É difícil manter a serenidade perante tudo isto. É difícil, também, manter o silêncio. Há sempre uma emoção que desponta e uma palavra que tem de ser dita, mas, as mais das vezes, é dita como manifestação de uma emoção que explode sem controlo face às circunstâncias. Não é bem que assim seja. Não é bom que a palavra dita e a acção praticada seja consequência directa de uma emoção mal gerida, dentro de nós, sendo expressão de uma reacção instintiva.
Melhor será conseguir olhar. Pensar com serenidade. Ser capaz de observar os diferentes aspectos do problema. Ser capaz de interiorizar primeiro o acontecimento, e só depois actuar, intervir através da palavra ou da acção ponderadas.
Aquilo que verdadeiramente distingue o homem é, justamente, ser capaz da acção ponderada e não meramente instintiva, esta última só faz sentido perante um sinal de perigo ou de necessidade de sobrevivência. Em todos os outros casos, é benéfica a ponderação e a serenidade. Perante um problema grave e que influi negativamente na minha vida e na vida dos outros, fazer, primeiro a análise dos diferentes aspectos da questão (há sempre em tudo aspectos positivos e negativos) e agir depois.
Nestes casos, a resposta que vem do instinto é sobretudo uma resposta dominada pelo medo e que não é isenta. O medo tolda o raciocínio e a capacidade de acção.
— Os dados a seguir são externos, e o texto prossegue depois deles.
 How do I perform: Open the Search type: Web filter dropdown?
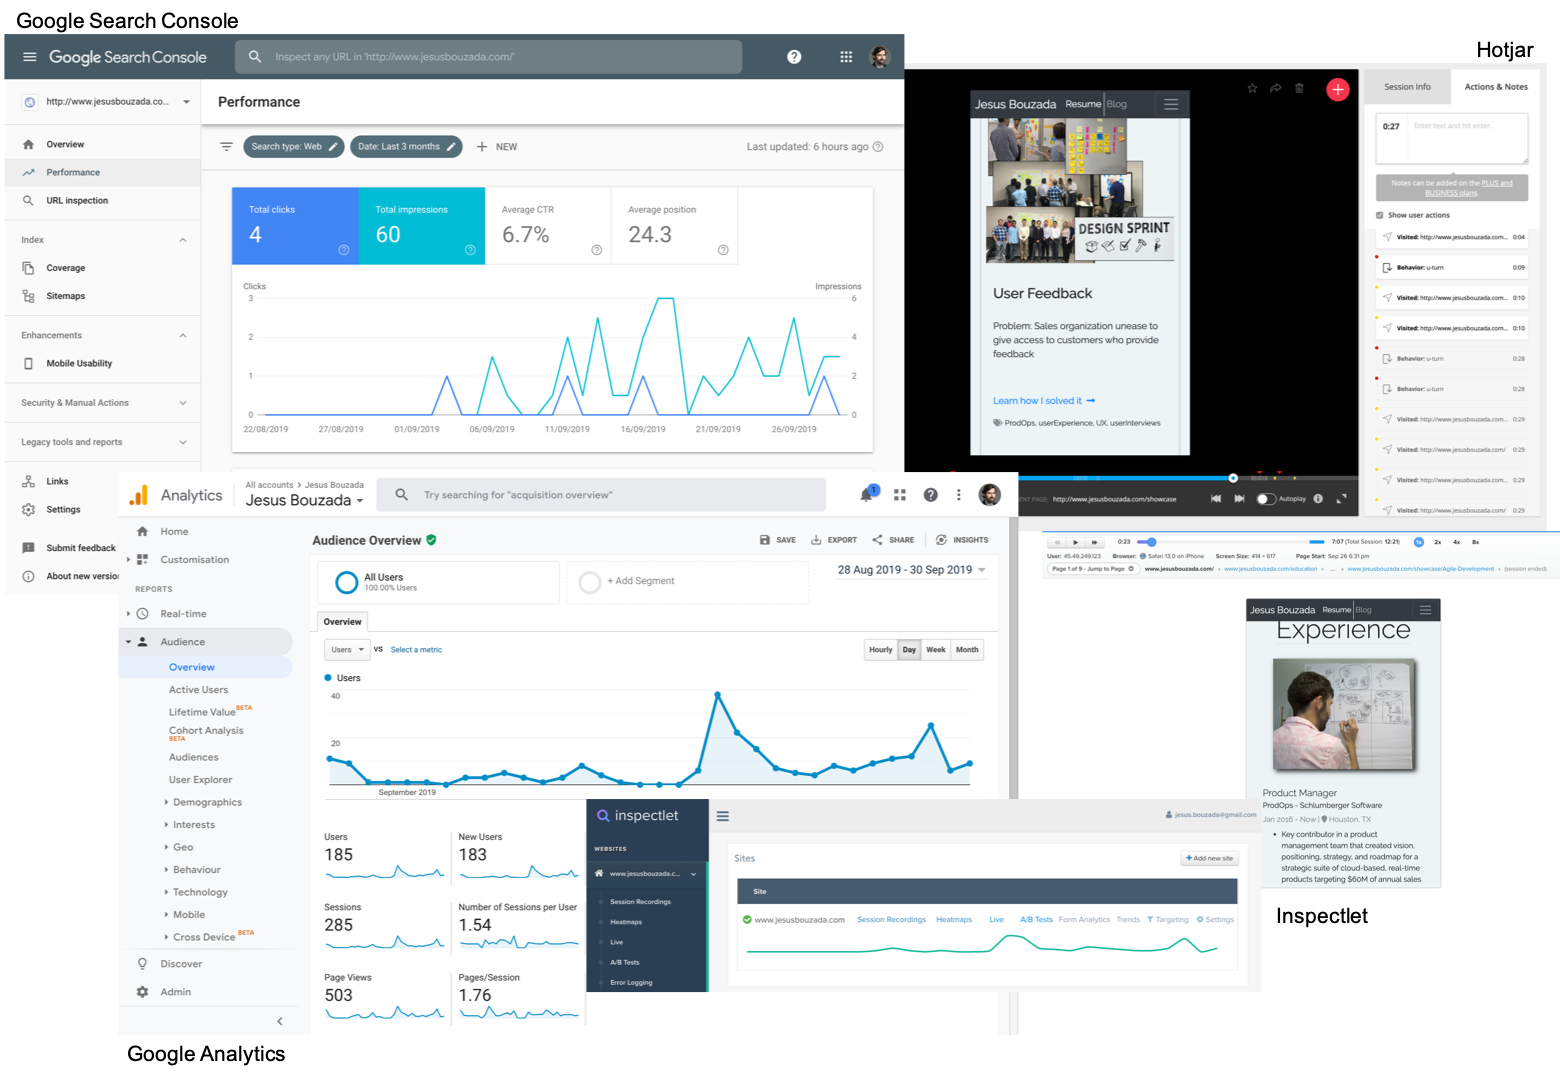(293, 146)
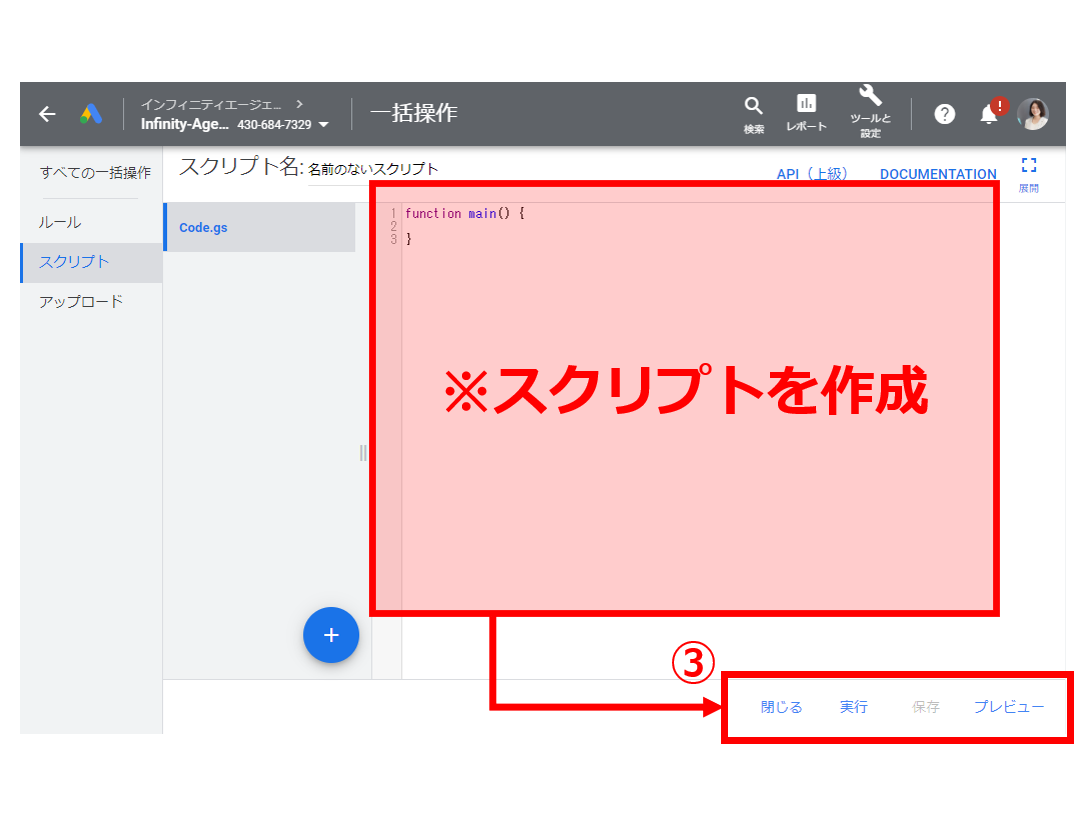Click the back arrow to leave 一括操作

coord(47,114)
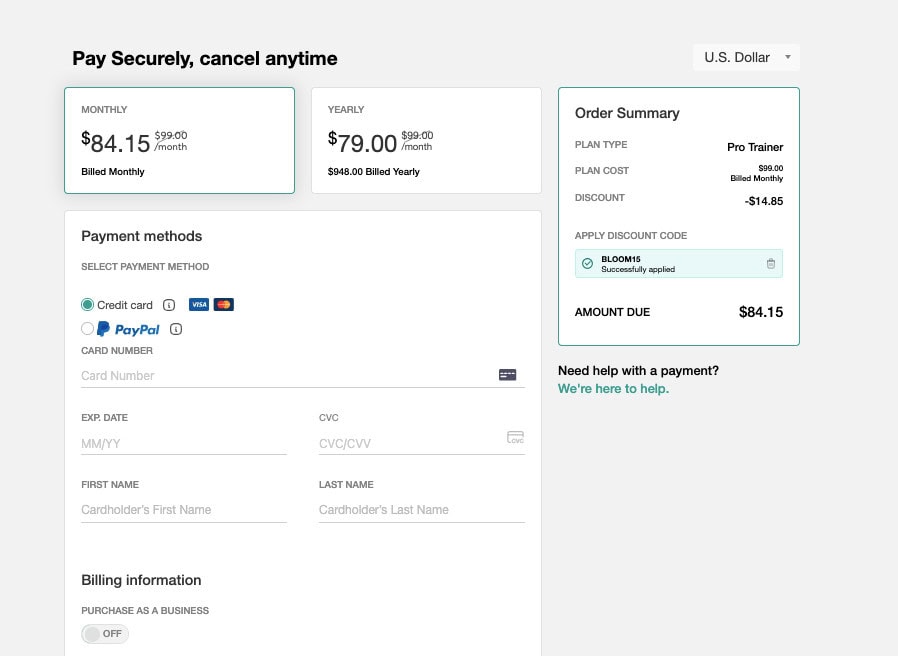The width and height of the screenshot is (898, 656).
Task: Click the Cardholder's Last Name field
Action: point(421,510)
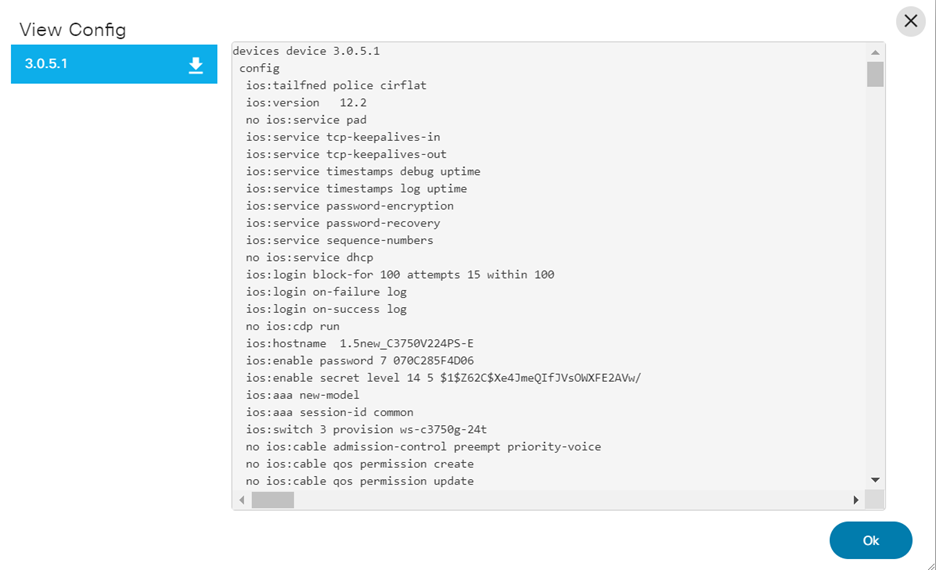Viewport: 936px width, 570px height.
Task: Click the 'ios:version 12.2' line
Action: 306,102
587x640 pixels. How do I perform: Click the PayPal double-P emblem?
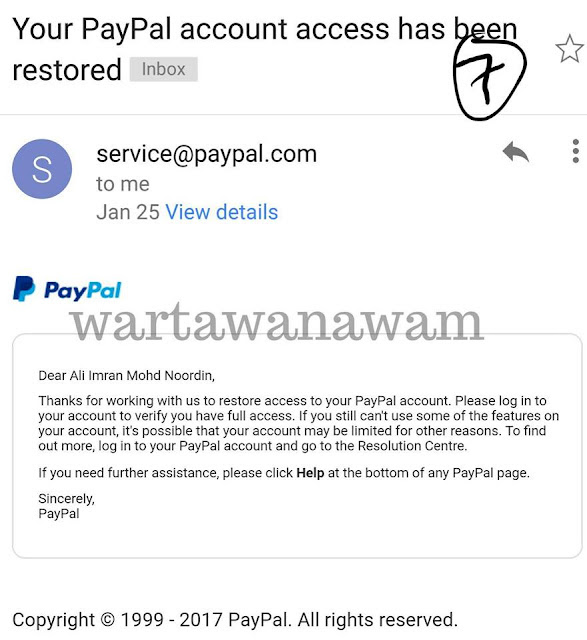24,289
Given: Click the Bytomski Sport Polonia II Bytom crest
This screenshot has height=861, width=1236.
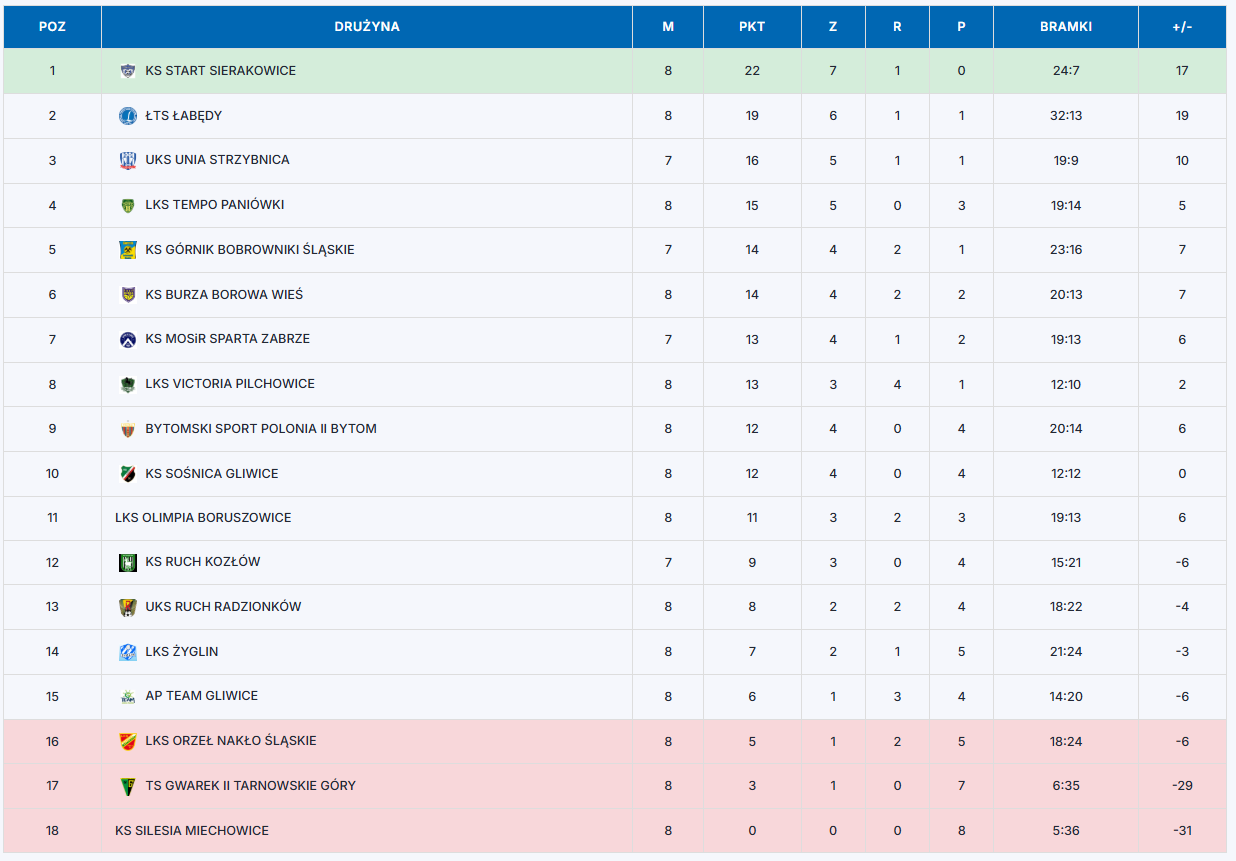Looking at the screenshot, I should click(x=127, y=429).
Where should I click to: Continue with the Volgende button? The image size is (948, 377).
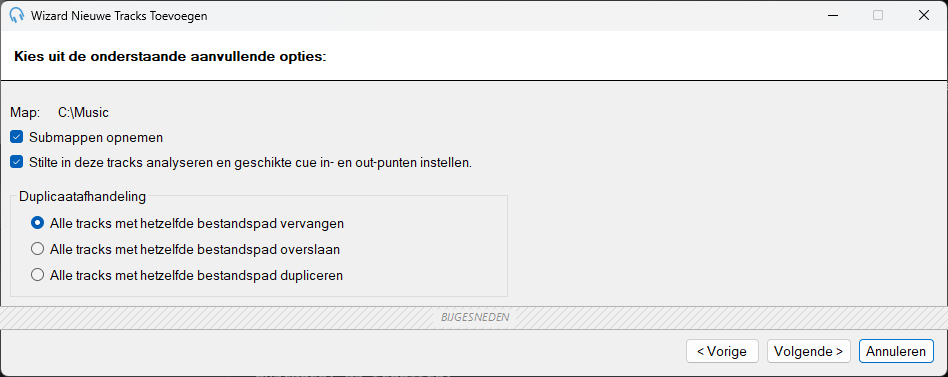point(808,351)
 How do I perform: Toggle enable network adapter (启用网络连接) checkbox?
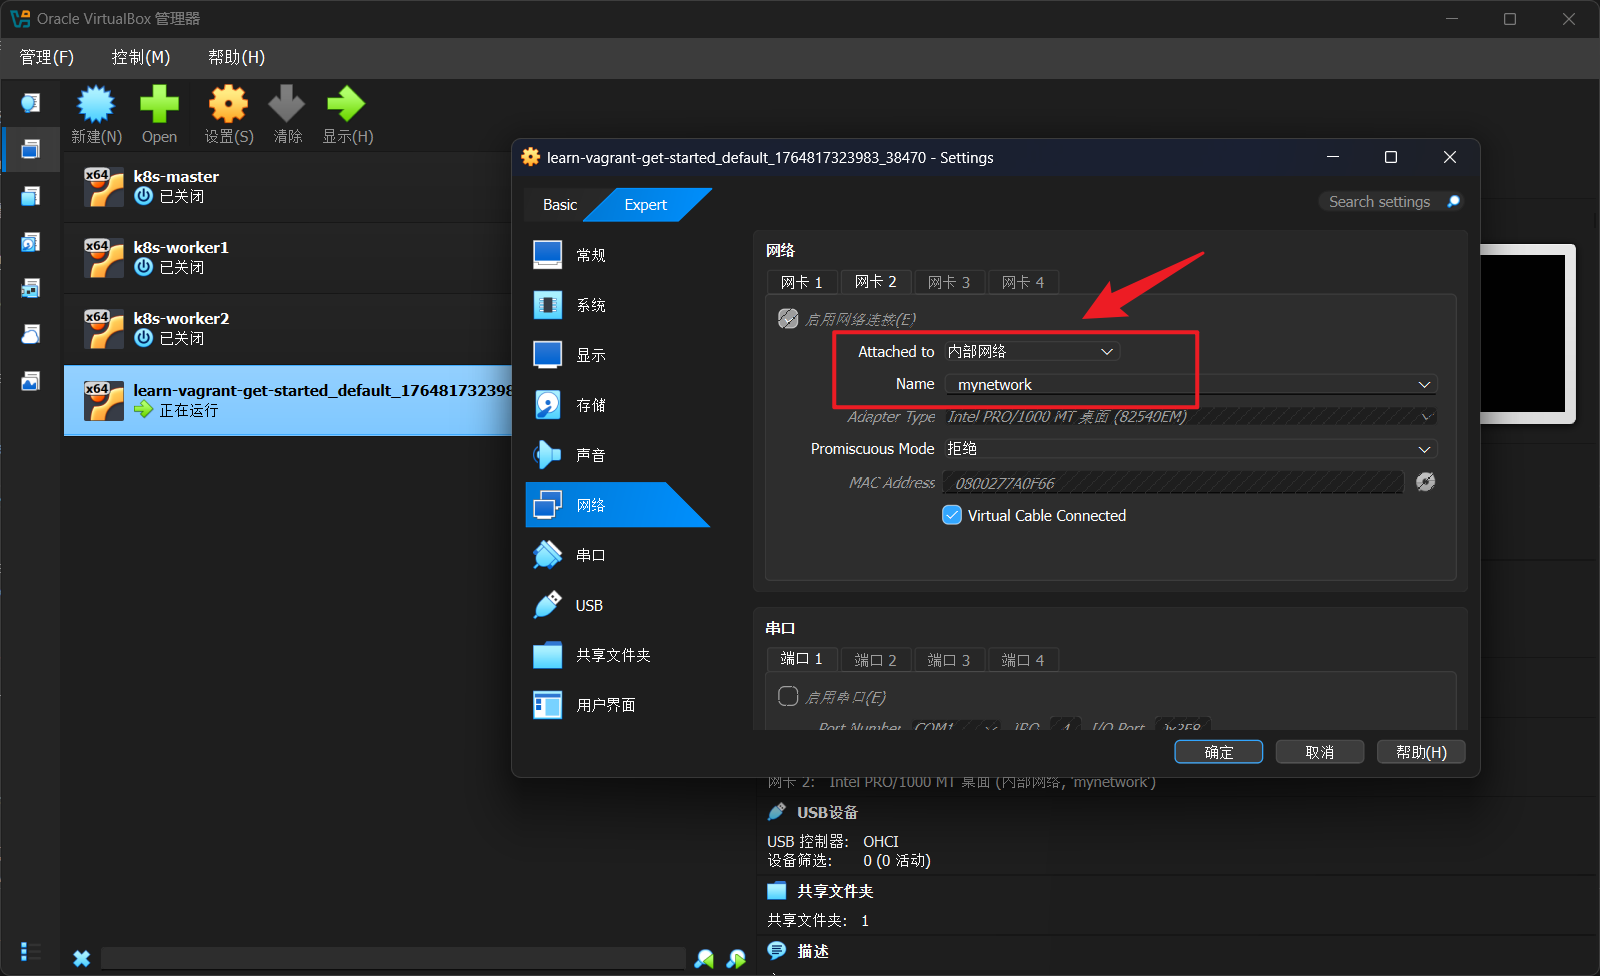[x=788, y=319]
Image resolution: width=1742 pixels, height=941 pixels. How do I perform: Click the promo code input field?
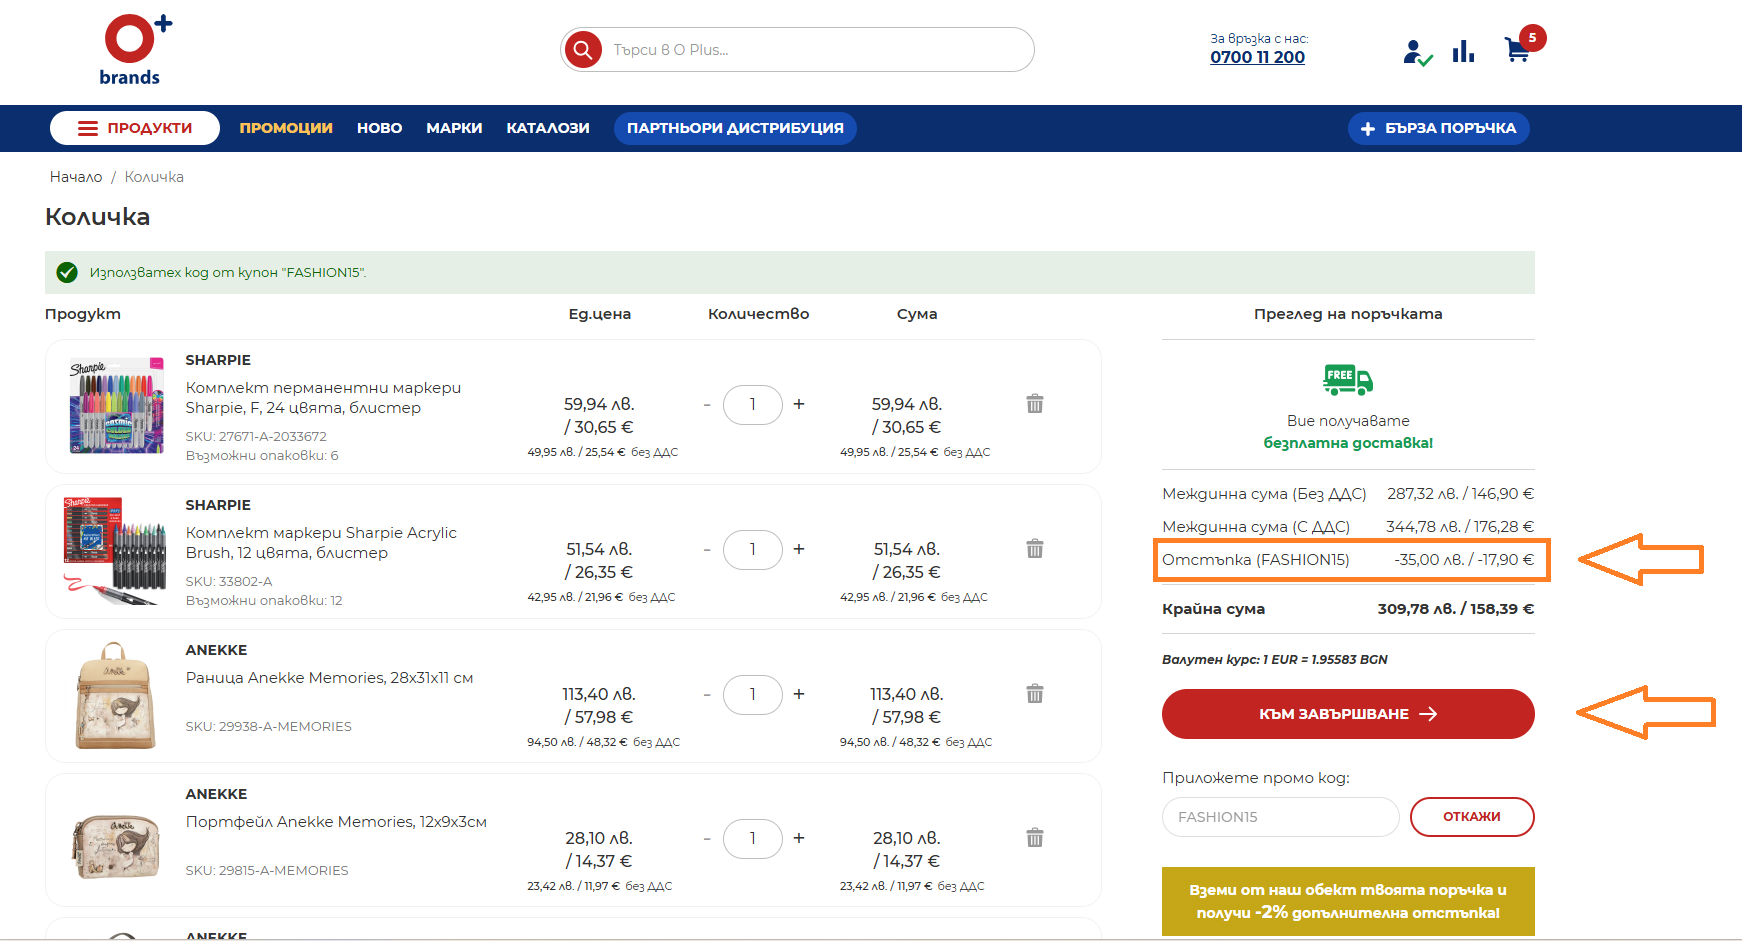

Também a emoção instintiva não é a melhor conselheira, domina a mente e perde-se um rasgo de acção consequente. Claro que o ideal é ser capaz de rapidamente raciocinar com isenção estabelecendo uma análise objectiva dos acontecimentos. E agir com uma finalidade abrangente e não egoísta. Muitas vezes os problemas pessoais resolvem-se melhor se perspectivarmos uma finalidade ou objectivo mais abrangente que envolva outras e diferentes pessoas, do que se nos detivermos na nossa vertente pessoal e egoísta de vida. Tudo no trilho da nossa vida deve, na medida do possível, procurar antever a uma objectivo e significado maiores. O que posso eu fazer pelos outros com a minha acção pessoal; ou como posso contribuir para a resolução do meu problema com vantagem também para outras pessoas. Esta dinâmica vivifica a vida, dá-lhe ânimo e brilho e torna tudo na existência mais suave e pleno de significado.
O silêncio e a isenção (pessoais e em relação aos outros) não podem ser confundidos com indiferença ou indolência. Há toda uma voz que se ouve, numa mente capaz de, fazendo silêncio, posicionar-se no trilho da vida.